Supreme Court of Alabama
Mar 21, 1929
121 So. 25 (Ala. 1929)


3 Div. 874.

March 21, 1929.

Appeal from Circuit Court, Montgomery County; Walter B. Jones, Judge.

Ball Ball, of Montgomery, for appellant.

Appellee did not bring himself within the terms of the insolvency provision of the policy. Tullis v. Blue, 216 Ala. 577, 114 So. 185; 34 C. J. 514; Blount County Bank v. Barnes, 218 Ala. 230, 118 So. 460; Blashfield Cyclo. of Auto Law, 2661. There can be no recovery against appellant because of failure of Haltiwanger to co-operate as required by the policy. Hermance v. Globe Ind. Co., 221 App. Div. 394, 223 N.Y. S. 93; Schoenfeld v. N.J. Fid. Co., 203 App. Div. 796, 197 N.Y. S. 606; Coleman v. New Amsterdam Cas. Co., 126 Misc. Rep. 380, 213 N.Y. S. 522; Rohlf v. Great Am. Mut. Ind. Co., 27 Ohio App. 208, 161 N.E. 232.

Hill, Hill, Whiting, Thomas Rives, of Montgomery, for appellee.

The proof established that Haltiwanger was insolvent within the meaning of the policy provision.
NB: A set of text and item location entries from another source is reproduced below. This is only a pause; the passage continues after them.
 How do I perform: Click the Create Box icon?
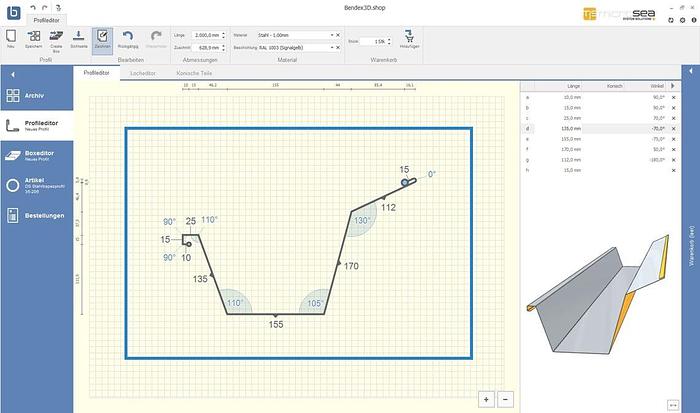pyautogui.click(x=56, y=38)
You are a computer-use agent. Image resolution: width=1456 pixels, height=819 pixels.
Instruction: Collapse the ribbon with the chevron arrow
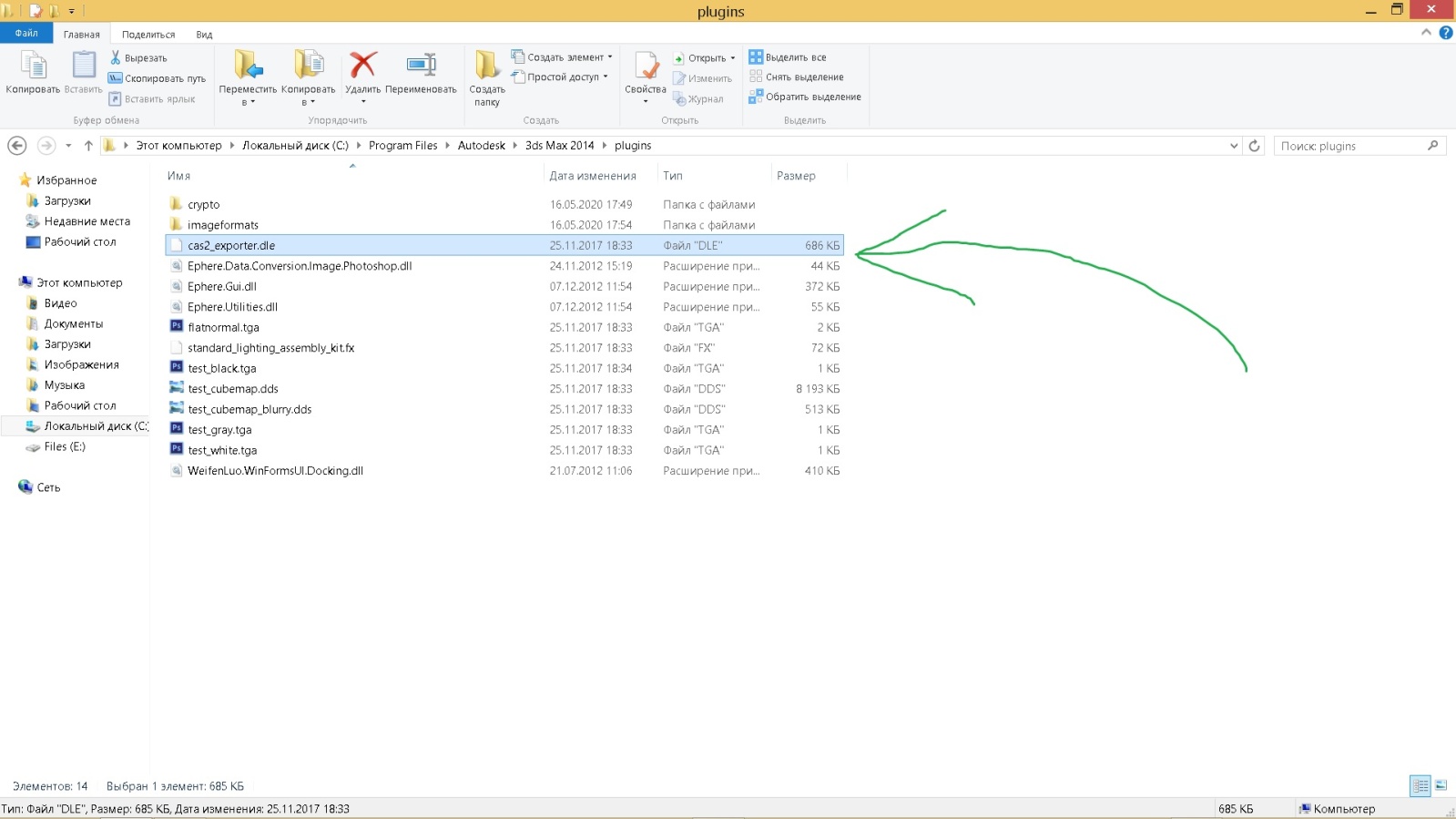pyautogui.click(x=1426, y=33)
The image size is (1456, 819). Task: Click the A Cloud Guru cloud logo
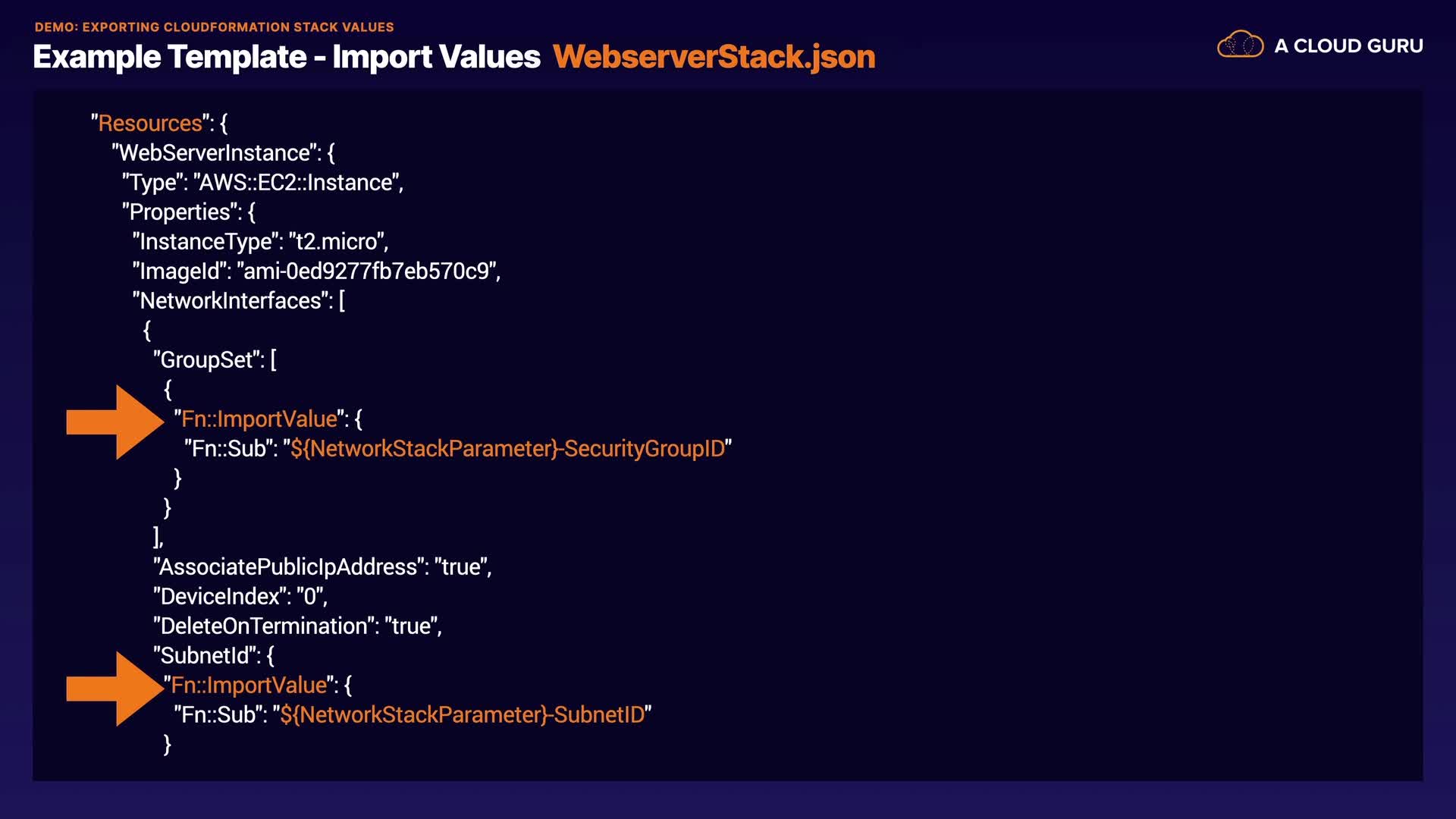pos(1240,46)
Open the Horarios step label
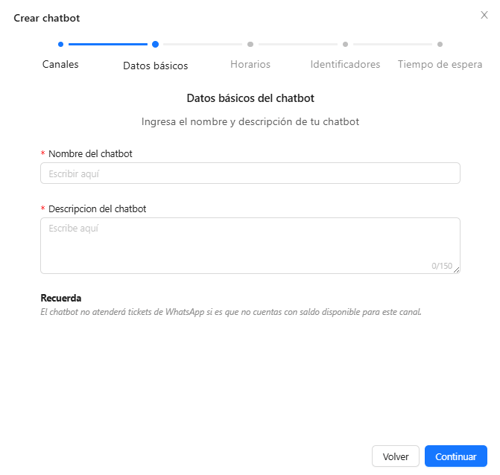 (250, 64)
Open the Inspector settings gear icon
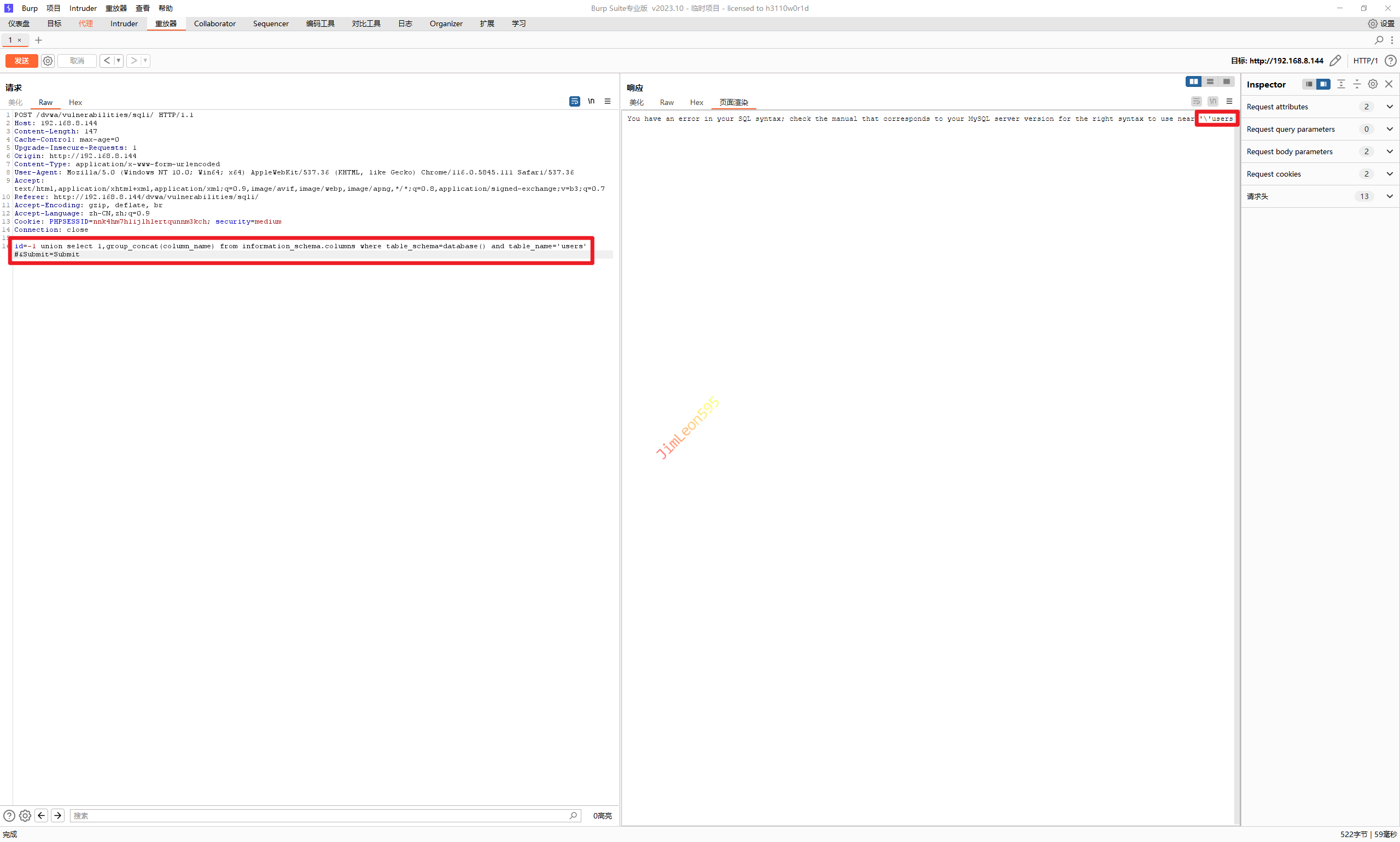1400x842 pixels. tap(1372, 84)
Miller v. Union Ind. Co., 209 App. Div. 455, 204 N.Y. S. 730; U.S. F. G. Co. v. Williams, 148 Md. 289, 129 A. 660; Weiss v. N.J. F. P. G. Ins. Co., 131 Misc. Rep. 836, 228 N.Y. S. 321. The language of the insolvency provision is broad enough to cover property loss as well as personal injuries. Metropolitan Cas. Co. v. Albritton, 214 Ky. 16, 282 S.W. 187. Failure of assured to co-operate is no defense to an action brought by the injured party under the provisions of the policy. Metropolitan Cas. Co. v. Albritton, supra.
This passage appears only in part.